Dan di dalam pesantren itulah tempat pemuda pemudi menuntut ilmu yang berhubungan
dengan agama Islam. Yang jika para pelajar tersebut selesai dalam menuntut ilmu mengenai
agama Islam, mereka mempunyai kewajiban untuk mengajarkan kembali ilmu yang
diperolehnya kepada masyarakat sekitar. Yang akhirnya masyarakat sekitar menjadi pemeluk
agama Islam. Pesantren yang telah berdiri pada masa pertumbuhan Islam di Jawa, antara lain
Pesantren Sunan Ampel Surabaya yang didirikan oleh Raden Rahmat ( Sunan Ampel ) dan
Pesantren Sunan Giri yang santrinya banyak berasal dari Maluku ( daerah Hitu ), dls.
d. Politik
Seorang raja mempunyai kekuasaan dan pengaruh yang besar dan memegang peranan
penting dalam proses Islamisasi. Jika raja sebuah kerajaan memeluk agama Islam, otomatis
rakyatnya akan berbondong - bondong memeluk agama Islam. Karena, masyarakat Indonesia
memiliki kepatuhan yang tinggi dan raja selalu menjadi panutan rakyatnya. Jika raja dan
rakyat memeluk agama Islam, pastinya demi kepentingan politik maka akan diadakannya
perluasan wilayah kerajaan, yang diikuti dengan penyebaran agama Islam.
e. Seni Budaya
Perkembangan Islam dapat melalui seni budaya, seperti bangunan (masjid), seni
pahat, seni tari, seni musik, dan seni sastra. Cara seperti ini banyak dijumpai di Jogjakarta,
Solo, Cirebon, dls. Seni budaya Islam dibuat dengan cara mengakrabkan budaya daerah
setempat dengan ajaran Islam yang disusupkan ajaran tauhid yang dibuat sederhana, sehalus
dan sedapat mungkin memanfaatkan tradisi lokal, misalnya : Membumikan ajaran Islam
melalui syair – syair. Contohnya : Gending Dharma, Suluk Sunan Bonang, Hikayat Sunan
Kudus, dan lain – lain. Mengkultulrasikan wayang yang sarat dokrin. Contohnya : Tokoh-
tokoh simbolis dalam wayang diadopsi atau mencipta nama lainnya yang bisa mendekatkan
dengan ajaran Islam, Mencipta tokoh baru dan narasi baru yang sarat pengajaran.

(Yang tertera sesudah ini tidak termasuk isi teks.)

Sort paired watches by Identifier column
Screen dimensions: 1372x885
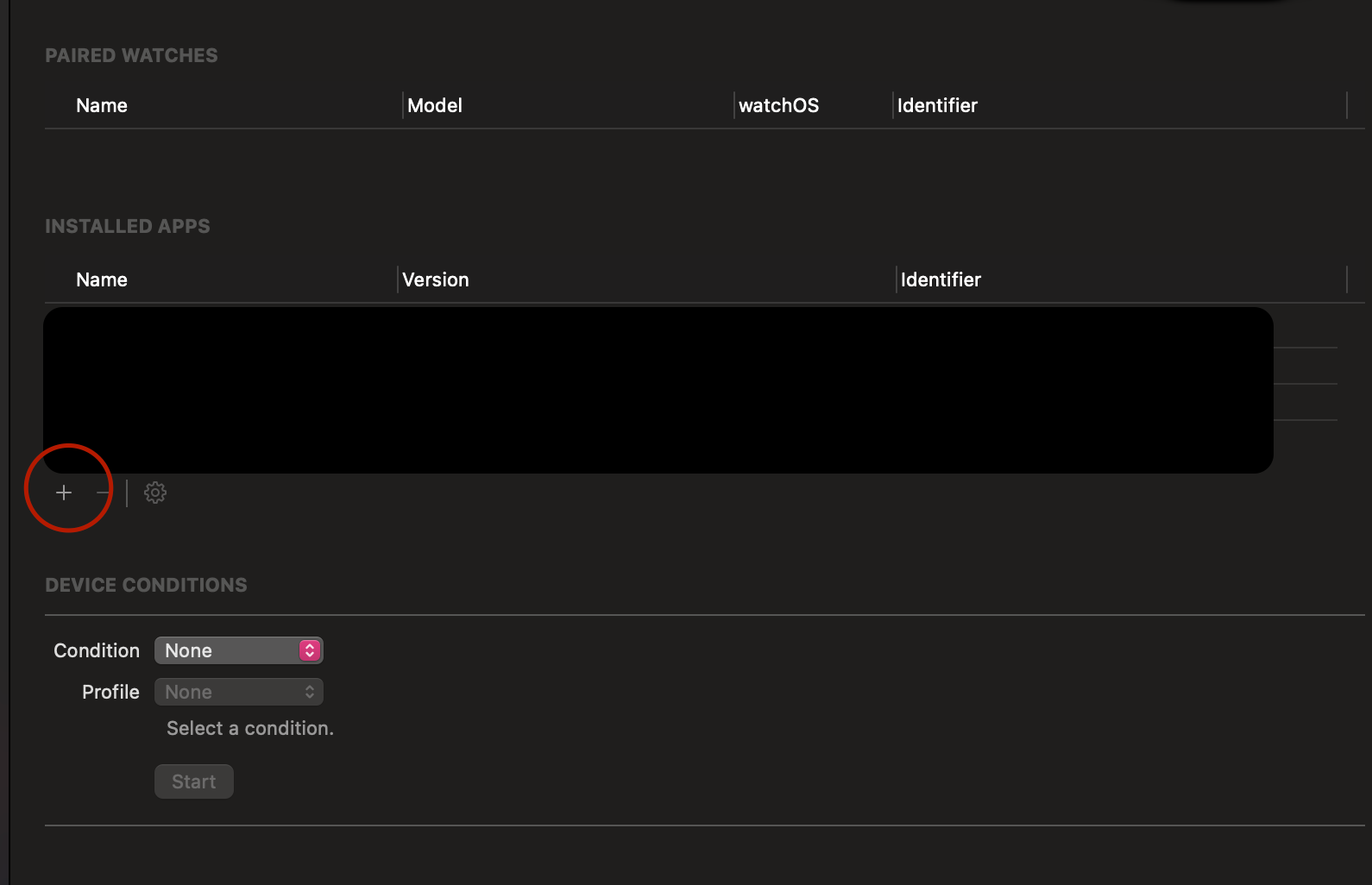(937, 105)
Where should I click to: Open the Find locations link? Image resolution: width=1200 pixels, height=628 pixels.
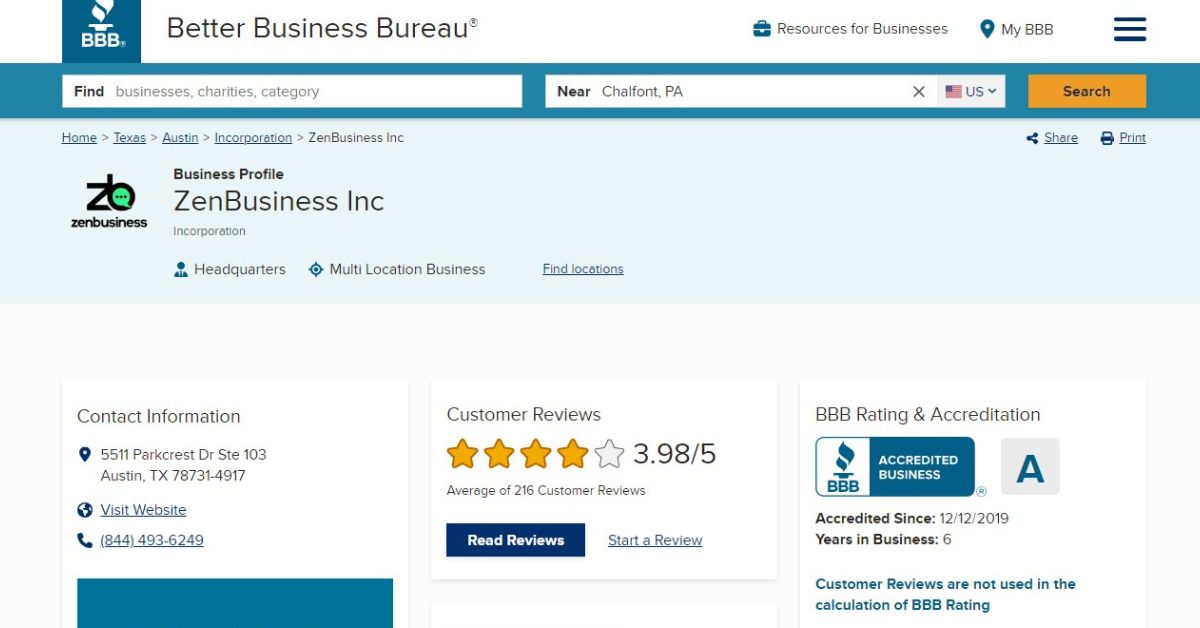pyautogui.click(x=583, y=269)
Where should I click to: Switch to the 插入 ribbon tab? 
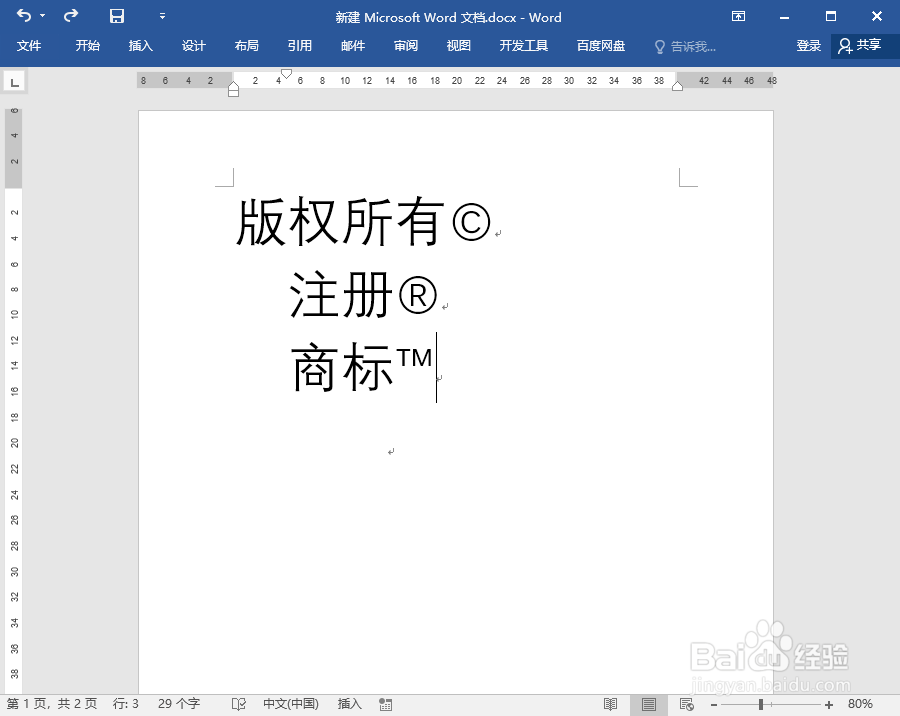tap(139, 44)
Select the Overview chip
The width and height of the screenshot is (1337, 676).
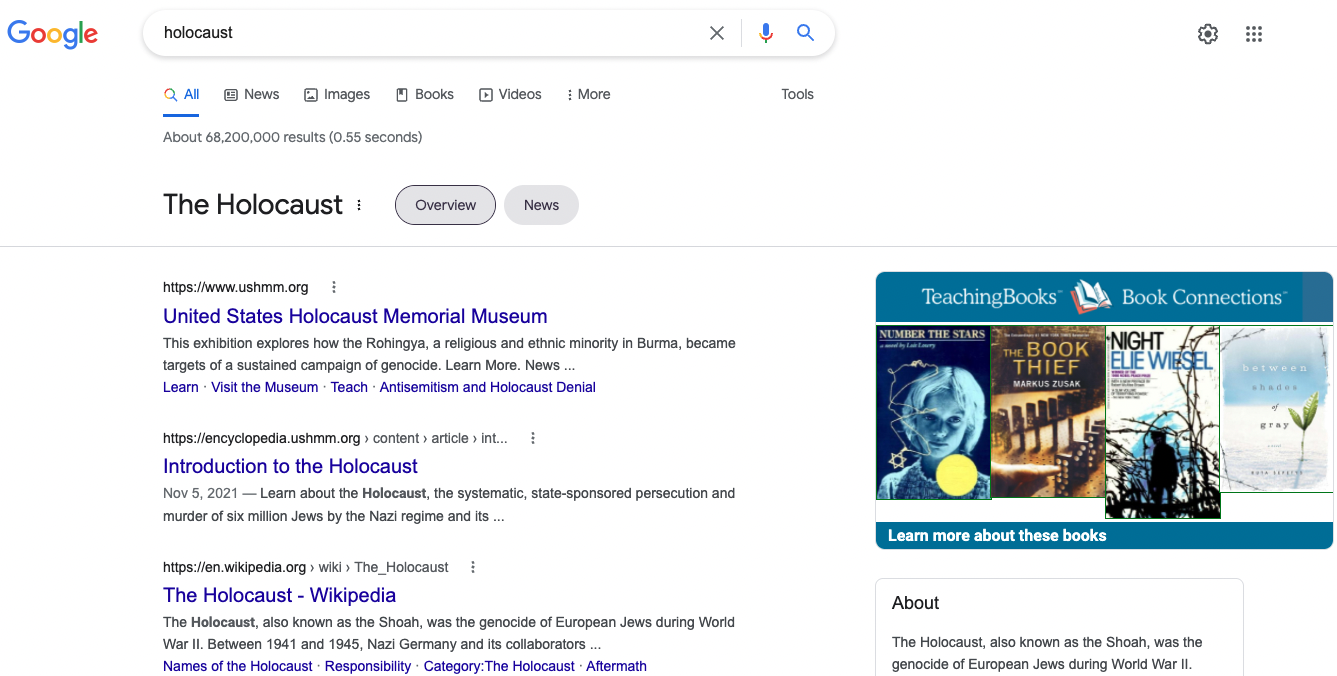[445, 205]
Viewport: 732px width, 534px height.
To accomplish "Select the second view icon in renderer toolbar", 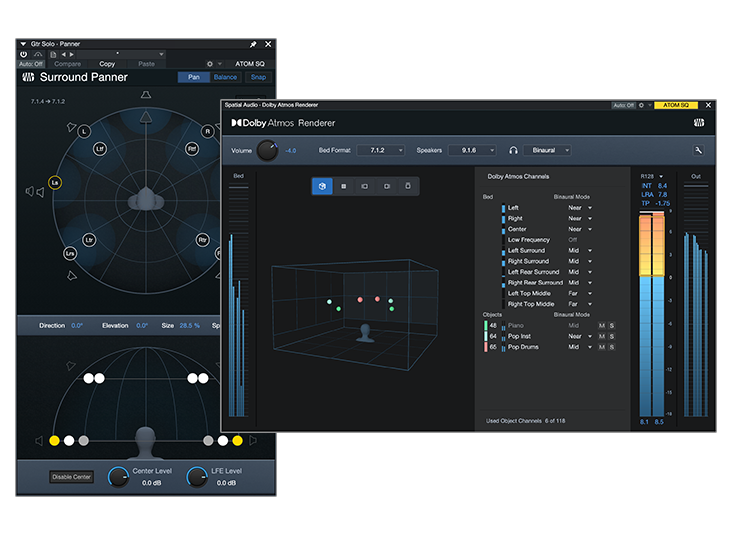I will point(344,186).
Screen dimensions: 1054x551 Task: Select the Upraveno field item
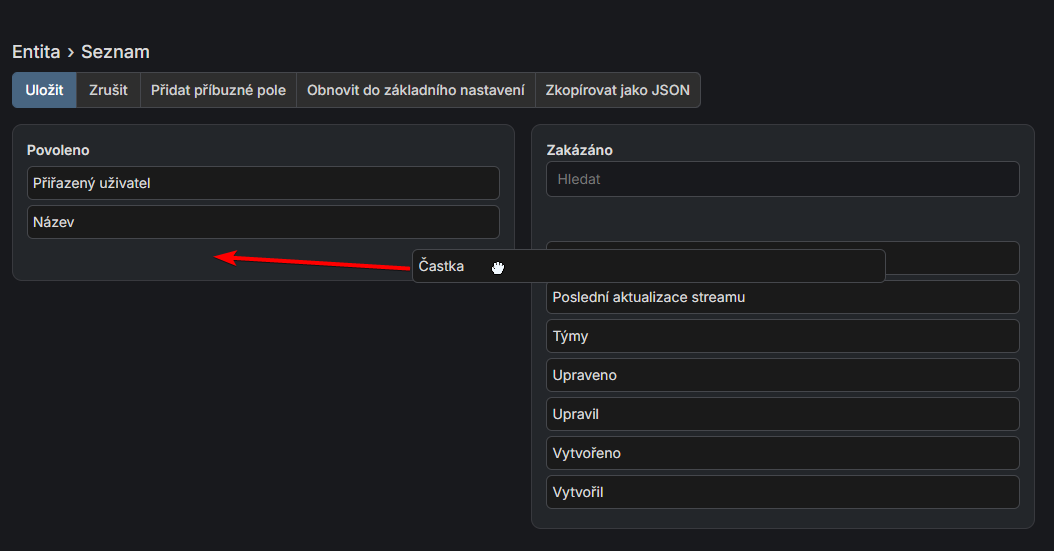782,375
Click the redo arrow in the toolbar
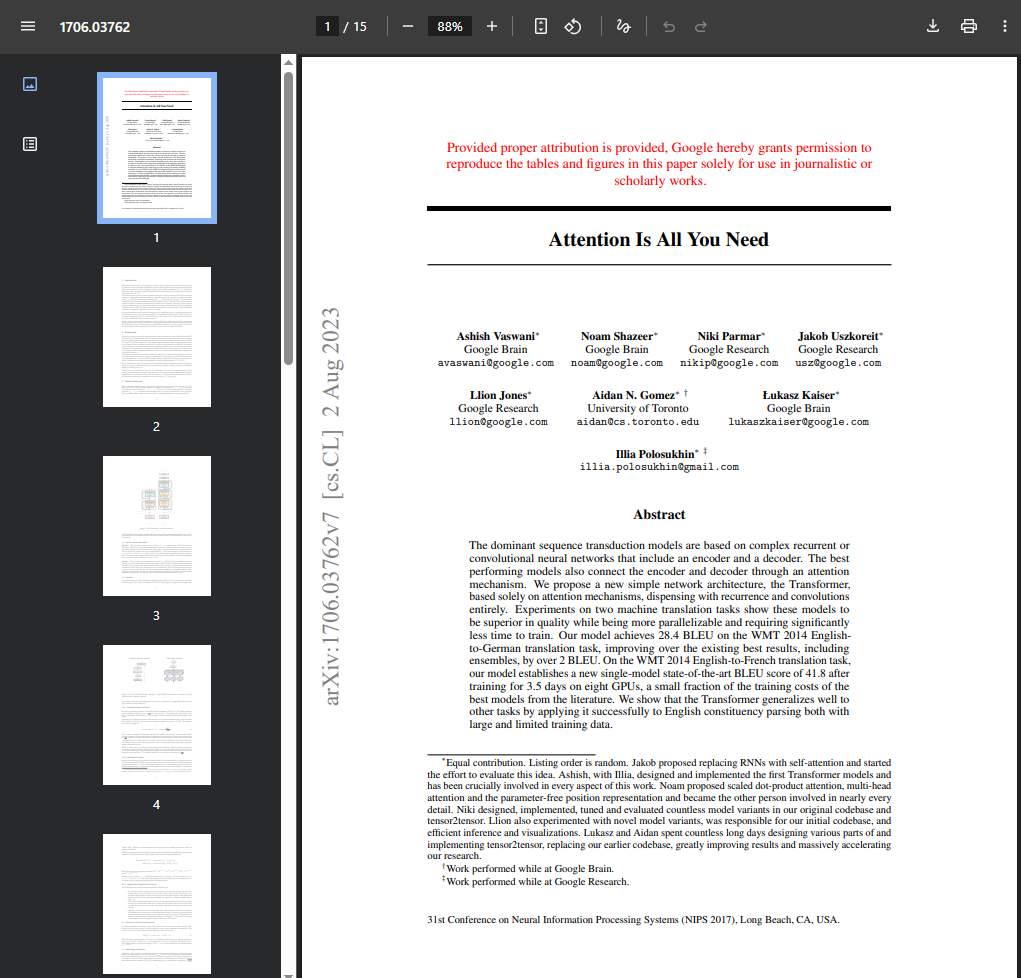This screenshot has width=1021, height=978. pyautogui.click(x=701, y=27)
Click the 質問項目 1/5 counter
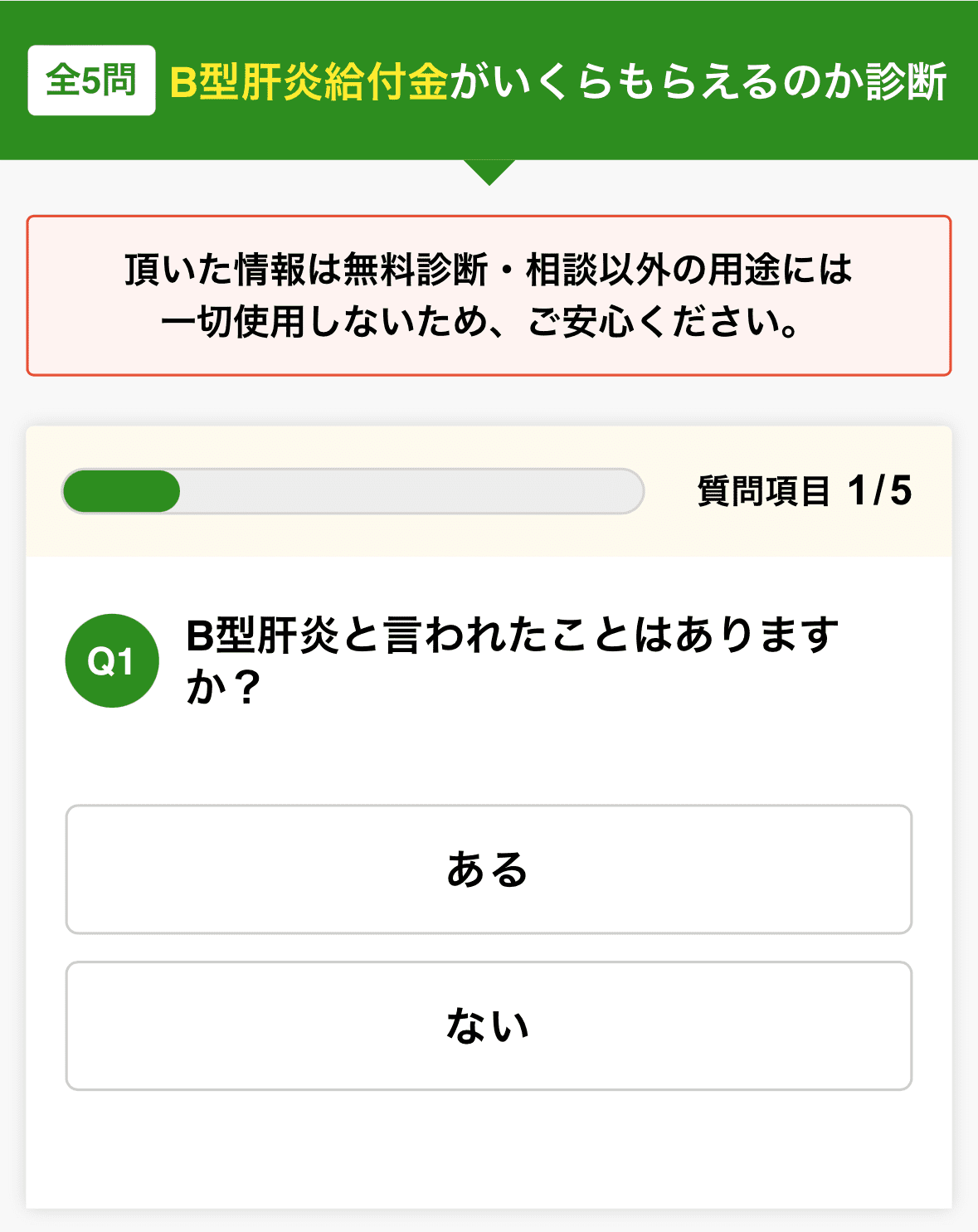 (x=805, y=491)
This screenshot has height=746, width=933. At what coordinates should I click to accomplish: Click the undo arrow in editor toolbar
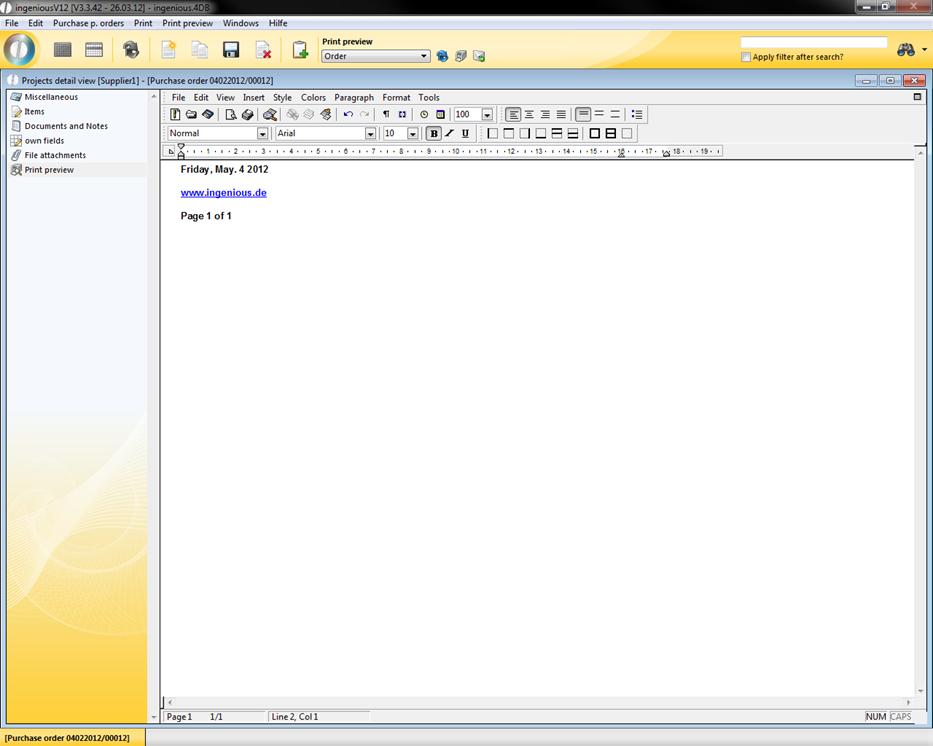[x=348, y=115]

Membunyikan bedug sebagai ajakan sholat lima waktu sekaligus alarm pengingat, Sebab
insting masyarakat telah akrab dengan gema bedug sebai pemanggil untuk acara keramaian.
Menggeser tradisi klenik dengan doa-doa pengusir jin sekalugus doa ngirim leluhur
Contohnya Diantaranya yang disebut Tahlil.
f. Tasawuf
Seorang Sufi biasa dikenal dengan hidup dalam keserhanaan, mereka selalu
menghayati kehidupan masyarakatnya yang hidup bersama di tengah – tengah
masyarakatnya. Para Sufi biasanya memiliki keahlian yang membantu masyarakat dan
menyebarkan agama Islam. Para Sufi pada masa itu diantaranya Hamzah Fansuri di Aceh dan
Sunan Panggung Jawa. Dengan melalui saluran diatas, agama Islam dapat berkembang pesat
dan diterima masyarakat dengan baik pada abad ke-13. Dan adapun faktor-faktor yang
menyebabkan Islam cepat bekembang di Indonesia antara lain : Syarat masuk Islam hanya
dilakukan dengan mengucapkan dua kelimat syahadat; Tata cara beribadahnya Islam sangat
sederhana; Agama yang menyebar ke Indonesia disesuaikan dengan kebudayaan Indonesia;
Penyebaran Islam dilakuakn secara damai.